A lista das palavras pernósticas, são todas conhecidas e veja
como o tempo, muda o sentido delas.
Antigamente seria inadmissível o que irias ler. Hoje, virou até
graça(!) Há quem discorde, mesmo dizendo palavrões não
concordando. Dirias então antigamente: - "Você tem cara de
Zé. " Hoje é mais fácil ser mais claro: - "Você tem
cara de viado.." E não é pouco não, pois veado é uma
coisa e viado é outra. Na duvida, consulte qualquer dicionário e
terás as explicações
atualizadas. Eu, não achei nenhuma explicação, então conclui
que ainda falta um dicionário português à altura de nossa
cultura. Acompanhe o texto:
"Os palavrões não nasceram por acaso. São recursos
extremamente válidos e criativos para prover nosso vocabulário
de expressões que traduzem com a
maior fidelidade nossos mais fortes e genuínos sentimentos. É o
povo fazendo sua língua.Como o Latim Vulgar, será esse Português
Vulgar que vingará
plenamente um dia. Sem que isso signifique a "vulgarização"
do idioma, mas apenas sua maior aproximação com a gente simples
das ruas e dos escritórios, seus sentimentos, suas emoções, seu
jeito, sua índole.
"Pra caralho", por exemplo. Qual expressão traduz
melhor a idéia de muita quantidade do que "Pra
caralho"? "Pra caralho" tende ao infinito, é quase
uma expressão matemática. A Via-Láctea tem estrelas pra
caralho, o Sol é quente pra caralho, o universo é antigo pra
caralho, eu gosto de cerveja pra caralho, entende?
No gênero do "Pra caralho", mas, no caso, expressando a
mais absoluta negação, está o famoso "Nem fodendo!".
O "Não, não e não!" e tampouco o
nada eficaz e já sem nenhuma credibilidade "Não,
absolutamente não!" o substituem. O "Nem fodendo"
é irretorquível, e liquida o assunto. Te libera, com a consciência
tranqüila,para outras atividades de maior interesse em sua vida.
Aquele filho pentelho de 17 anos te atormenta pedindo o carro pra
ir
surfar no litoral? Não perca tempo nem paciência. Solte logo um
definitivo "Marquinhos, presta atenção, filho querido, NEM
FODENDO!". O impertinente se
manca na hora e vai pro Shopping se encontrar com a turma numa boa
e você fecha os olhos e volta a curtir o CD do Lupicínio.

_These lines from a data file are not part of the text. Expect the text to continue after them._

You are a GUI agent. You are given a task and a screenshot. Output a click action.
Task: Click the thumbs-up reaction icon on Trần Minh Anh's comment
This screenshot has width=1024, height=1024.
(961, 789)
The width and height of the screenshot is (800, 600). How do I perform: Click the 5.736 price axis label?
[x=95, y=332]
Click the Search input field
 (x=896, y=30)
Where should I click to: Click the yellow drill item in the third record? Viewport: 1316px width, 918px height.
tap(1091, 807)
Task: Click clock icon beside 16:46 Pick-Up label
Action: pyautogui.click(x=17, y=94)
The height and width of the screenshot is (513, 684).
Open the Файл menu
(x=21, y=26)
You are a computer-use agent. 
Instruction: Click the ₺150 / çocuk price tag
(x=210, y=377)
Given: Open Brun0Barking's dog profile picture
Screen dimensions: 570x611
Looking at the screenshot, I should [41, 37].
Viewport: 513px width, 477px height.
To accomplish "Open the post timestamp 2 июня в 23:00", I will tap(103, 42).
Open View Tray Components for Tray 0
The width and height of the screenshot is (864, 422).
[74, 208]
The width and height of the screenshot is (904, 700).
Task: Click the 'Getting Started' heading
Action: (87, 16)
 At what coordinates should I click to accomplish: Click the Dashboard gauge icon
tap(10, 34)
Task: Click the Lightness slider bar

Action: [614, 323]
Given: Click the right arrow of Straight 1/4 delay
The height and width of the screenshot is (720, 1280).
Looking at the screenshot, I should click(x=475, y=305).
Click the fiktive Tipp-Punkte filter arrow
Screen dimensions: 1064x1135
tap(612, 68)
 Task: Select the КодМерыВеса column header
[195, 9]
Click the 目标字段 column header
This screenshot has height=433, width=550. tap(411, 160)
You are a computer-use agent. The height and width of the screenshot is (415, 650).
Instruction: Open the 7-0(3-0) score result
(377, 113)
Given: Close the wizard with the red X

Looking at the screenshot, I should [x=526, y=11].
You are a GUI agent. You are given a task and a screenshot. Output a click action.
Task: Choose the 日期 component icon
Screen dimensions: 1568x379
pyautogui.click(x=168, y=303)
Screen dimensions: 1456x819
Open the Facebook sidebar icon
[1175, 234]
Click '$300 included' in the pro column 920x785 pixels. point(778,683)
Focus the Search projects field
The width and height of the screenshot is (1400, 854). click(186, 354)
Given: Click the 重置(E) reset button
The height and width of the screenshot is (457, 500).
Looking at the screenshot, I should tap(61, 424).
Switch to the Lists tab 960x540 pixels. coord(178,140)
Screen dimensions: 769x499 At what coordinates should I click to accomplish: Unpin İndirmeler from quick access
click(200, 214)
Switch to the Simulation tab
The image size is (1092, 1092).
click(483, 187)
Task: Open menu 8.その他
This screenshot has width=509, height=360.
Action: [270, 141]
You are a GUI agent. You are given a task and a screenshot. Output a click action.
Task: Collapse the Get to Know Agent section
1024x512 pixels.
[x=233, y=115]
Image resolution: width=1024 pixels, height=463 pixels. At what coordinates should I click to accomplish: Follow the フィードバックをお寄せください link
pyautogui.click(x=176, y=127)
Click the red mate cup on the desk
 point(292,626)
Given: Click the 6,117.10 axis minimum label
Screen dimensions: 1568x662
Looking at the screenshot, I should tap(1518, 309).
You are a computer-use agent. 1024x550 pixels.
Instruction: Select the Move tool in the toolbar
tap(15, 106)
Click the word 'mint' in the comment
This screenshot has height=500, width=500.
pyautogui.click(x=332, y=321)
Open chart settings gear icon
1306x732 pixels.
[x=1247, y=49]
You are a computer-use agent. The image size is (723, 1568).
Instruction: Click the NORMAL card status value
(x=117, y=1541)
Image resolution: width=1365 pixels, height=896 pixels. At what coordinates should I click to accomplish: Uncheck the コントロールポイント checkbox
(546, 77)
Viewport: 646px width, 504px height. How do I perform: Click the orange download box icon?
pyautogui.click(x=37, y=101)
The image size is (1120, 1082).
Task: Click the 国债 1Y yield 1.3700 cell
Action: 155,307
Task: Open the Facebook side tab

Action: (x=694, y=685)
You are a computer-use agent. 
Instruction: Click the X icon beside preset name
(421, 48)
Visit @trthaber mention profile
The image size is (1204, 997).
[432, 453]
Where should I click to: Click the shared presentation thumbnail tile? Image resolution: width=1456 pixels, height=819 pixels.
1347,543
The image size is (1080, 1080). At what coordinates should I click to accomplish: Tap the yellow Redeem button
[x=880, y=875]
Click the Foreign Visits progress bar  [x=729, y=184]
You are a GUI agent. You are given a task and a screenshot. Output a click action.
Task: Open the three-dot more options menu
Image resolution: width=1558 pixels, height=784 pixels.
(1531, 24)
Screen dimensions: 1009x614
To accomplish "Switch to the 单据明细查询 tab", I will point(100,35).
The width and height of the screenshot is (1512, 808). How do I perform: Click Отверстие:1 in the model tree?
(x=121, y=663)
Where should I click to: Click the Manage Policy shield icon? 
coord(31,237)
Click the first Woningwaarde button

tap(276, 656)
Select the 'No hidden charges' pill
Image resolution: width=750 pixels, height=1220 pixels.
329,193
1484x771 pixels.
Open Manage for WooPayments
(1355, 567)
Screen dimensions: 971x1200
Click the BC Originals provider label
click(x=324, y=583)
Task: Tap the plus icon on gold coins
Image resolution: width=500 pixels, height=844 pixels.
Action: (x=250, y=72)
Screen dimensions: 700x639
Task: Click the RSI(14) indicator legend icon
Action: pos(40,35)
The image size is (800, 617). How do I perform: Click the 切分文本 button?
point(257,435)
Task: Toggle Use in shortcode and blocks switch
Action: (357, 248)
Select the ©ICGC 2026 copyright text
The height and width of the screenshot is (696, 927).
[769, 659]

Por sua vez, o " porra nenhuma! " atendeu tão
plenamente as situações onde nosso ego exigia não só a definição
de uma negação, mas também o justo
escárnio contra descarados blefes, que hoje é totalmente impossível
imaginar que possamos viver sem ele em nosso cotidiano
profissional. Como comentar a
bravata daquele chefe idiota senão com um " é PhD porra
nenhuma!", ou "ele redigiu aquele relatório sozinho
porra nenhuma!". O "porra nenhuma", como
vocês podem ver, nos provê sensações de incrível bem estar
interior. É como se estivéssemos fazendo a tardia e justa denúncia
pública de um canalha. São
dessa mesma gênese os clássicos "aspone",
"chepone", "repone" e, mais recentemente, o
"prepone" - presidente de porra nenhuma.
Há outros palavrões igualmente clássicos. Pense na sonoridade
de um "Puta-que-pariu!", ou seu correlato "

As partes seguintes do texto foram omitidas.